Need a compact printable version?
Phase 1: Pre-Change Validation¶
- Run the auditor and export current HTML, JSON, and CSV outputs.
- Confirm interface direction classification for all trunk controls before applying STP guard changes.
- Verify policy values for native VLAN, parking VLAN, and trust intent in YAML.
- Identify unknown-direction or unknown-native-VLAN findings and mark them for manual review.
- Prepare remediation script output, then review and prune to approved scope.
Phase 2: Controlled Implementation¶
- Apply root guard changes only where direction is validated.
- Correct trunk native VLAN mismatches using policy-defined values.
- Apply DHCP snooping trust only on policy-approved interfaces.
- Enforce unused-port hardening as a complete bundle (shutdown, parking VLAN, BPDU guard, CDP/LLDP restrictions).
- Execute remediation commands in staged order: global configuration first, interface blocks second.
Phase 3: Post-Change Verification¶
- Re-run the auditor immediately after changes.
- Confirm target findings moved from FAIL or WARN to PASS.
- Confirm no new failures were introduced in adjacent controls.
- Review consolidated HTML dashboard for cross-device regressions.
- Validate score movement and delta summary for each changed device.
Phase 4: Evidence and Governance Closure¶
- Attach before-and-after reports to the change record.
- Include generated remediation script and final executed command set.
- Document approved exceptions directly in policy, not as undocumented operational drift.
- Schedule follow-up run to confirm controls remain stable after normal operations resume.
- Capture lessons learned and update site-specific policy defaults.
Fast Pass Criteria
- No critical FAIL findings in changed scope.
- No unexpected score regressions on unaffected devices.
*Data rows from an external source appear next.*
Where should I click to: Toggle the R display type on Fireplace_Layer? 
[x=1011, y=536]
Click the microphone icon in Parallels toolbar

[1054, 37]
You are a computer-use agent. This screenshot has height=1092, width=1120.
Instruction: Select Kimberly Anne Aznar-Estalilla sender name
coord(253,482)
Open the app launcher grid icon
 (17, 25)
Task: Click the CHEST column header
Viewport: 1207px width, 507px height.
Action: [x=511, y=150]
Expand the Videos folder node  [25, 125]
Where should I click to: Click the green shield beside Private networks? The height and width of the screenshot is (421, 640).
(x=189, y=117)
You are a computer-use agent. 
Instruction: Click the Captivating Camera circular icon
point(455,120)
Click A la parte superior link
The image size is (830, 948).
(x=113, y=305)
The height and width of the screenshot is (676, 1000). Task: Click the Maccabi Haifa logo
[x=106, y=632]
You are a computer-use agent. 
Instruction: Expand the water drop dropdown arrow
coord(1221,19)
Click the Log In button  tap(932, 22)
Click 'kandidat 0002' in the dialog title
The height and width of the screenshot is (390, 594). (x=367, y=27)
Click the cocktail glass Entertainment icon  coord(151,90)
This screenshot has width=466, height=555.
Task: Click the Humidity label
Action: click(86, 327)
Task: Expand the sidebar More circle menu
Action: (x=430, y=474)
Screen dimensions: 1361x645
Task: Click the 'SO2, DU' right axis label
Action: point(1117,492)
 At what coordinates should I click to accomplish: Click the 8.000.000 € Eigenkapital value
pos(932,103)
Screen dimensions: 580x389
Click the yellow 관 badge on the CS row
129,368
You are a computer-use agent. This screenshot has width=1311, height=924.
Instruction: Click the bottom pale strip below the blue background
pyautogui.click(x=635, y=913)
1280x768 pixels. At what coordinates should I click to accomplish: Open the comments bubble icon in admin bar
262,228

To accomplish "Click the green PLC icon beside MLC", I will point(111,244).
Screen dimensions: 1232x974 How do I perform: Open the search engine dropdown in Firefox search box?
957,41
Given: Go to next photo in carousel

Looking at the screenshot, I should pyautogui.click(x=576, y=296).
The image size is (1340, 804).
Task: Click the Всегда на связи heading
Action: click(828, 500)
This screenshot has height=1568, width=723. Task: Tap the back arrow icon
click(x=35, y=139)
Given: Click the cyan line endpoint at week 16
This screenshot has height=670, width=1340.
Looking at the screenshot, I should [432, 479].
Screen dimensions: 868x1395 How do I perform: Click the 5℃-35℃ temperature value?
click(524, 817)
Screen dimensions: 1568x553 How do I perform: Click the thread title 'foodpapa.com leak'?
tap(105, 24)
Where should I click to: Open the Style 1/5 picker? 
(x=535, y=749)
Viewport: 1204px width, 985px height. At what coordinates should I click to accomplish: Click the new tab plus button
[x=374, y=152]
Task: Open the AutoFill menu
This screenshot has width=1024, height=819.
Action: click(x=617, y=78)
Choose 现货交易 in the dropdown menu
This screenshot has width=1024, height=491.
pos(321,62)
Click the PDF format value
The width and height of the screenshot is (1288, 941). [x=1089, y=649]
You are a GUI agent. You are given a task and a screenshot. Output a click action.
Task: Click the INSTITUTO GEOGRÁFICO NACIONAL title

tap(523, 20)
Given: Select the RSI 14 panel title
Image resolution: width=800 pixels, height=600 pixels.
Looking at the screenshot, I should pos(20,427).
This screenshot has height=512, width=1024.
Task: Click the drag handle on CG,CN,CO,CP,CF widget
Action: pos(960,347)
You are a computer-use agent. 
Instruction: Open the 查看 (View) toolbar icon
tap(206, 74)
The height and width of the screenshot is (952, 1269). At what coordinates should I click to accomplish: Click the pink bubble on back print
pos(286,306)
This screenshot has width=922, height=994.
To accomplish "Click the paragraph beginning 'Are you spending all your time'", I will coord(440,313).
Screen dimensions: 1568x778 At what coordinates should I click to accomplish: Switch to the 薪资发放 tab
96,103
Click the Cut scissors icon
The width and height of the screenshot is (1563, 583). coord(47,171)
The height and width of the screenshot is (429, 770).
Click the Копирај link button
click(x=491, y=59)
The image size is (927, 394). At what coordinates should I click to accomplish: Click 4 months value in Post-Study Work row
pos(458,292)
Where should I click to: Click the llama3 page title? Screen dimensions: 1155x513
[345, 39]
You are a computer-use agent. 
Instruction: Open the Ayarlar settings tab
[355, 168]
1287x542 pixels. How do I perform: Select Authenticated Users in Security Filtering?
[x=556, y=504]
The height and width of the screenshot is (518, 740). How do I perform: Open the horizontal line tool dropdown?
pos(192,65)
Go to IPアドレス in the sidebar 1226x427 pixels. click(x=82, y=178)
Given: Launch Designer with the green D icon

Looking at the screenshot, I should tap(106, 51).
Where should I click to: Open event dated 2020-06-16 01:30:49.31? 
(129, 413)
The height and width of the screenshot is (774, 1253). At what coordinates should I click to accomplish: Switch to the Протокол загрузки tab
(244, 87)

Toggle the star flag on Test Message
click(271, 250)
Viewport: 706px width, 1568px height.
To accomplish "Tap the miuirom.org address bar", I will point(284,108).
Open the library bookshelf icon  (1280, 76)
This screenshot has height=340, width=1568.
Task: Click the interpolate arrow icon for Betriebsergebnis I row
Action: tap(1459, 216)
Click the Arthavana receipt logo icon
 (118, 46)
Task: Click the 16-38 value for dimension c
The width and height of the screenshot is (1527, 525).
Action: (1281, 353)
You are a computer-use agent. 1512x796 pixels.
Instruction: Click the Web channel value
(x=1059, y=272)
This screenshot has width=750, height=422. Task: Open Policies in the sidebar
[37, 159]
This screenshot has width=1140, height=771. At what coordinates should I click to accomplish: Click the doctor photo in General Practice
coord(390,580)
- Delta report shows resolved findings greater than or equal to new failures.
- Change record contains complete evidence package.
v4.0 Operational Shift
In addition to command-level remediation scripts, v4.0 introduces a governed remediation lifecycle (review packs -> approval -> apply). For day-to-day operations, use the one-page runbook linked above.
Final Takeaway¶
This project is not just a compliance checker. It is a full compliance platform pattern:
- Policy-driven
- Context-aware
- Report-rich
- Extensible
- Safe to operate at scale
If your goal is to move from ad-hoc standards checks to engineering-grade compliance automation, this is one of the strongest reference implementations currently in the Nautomation Prime portfolio.
Mission Alignment: This deep dive reflects the PRIME Framework focus on measurable outcomes, operational safety, and transparent engineering decisions that teams can sustain long-term.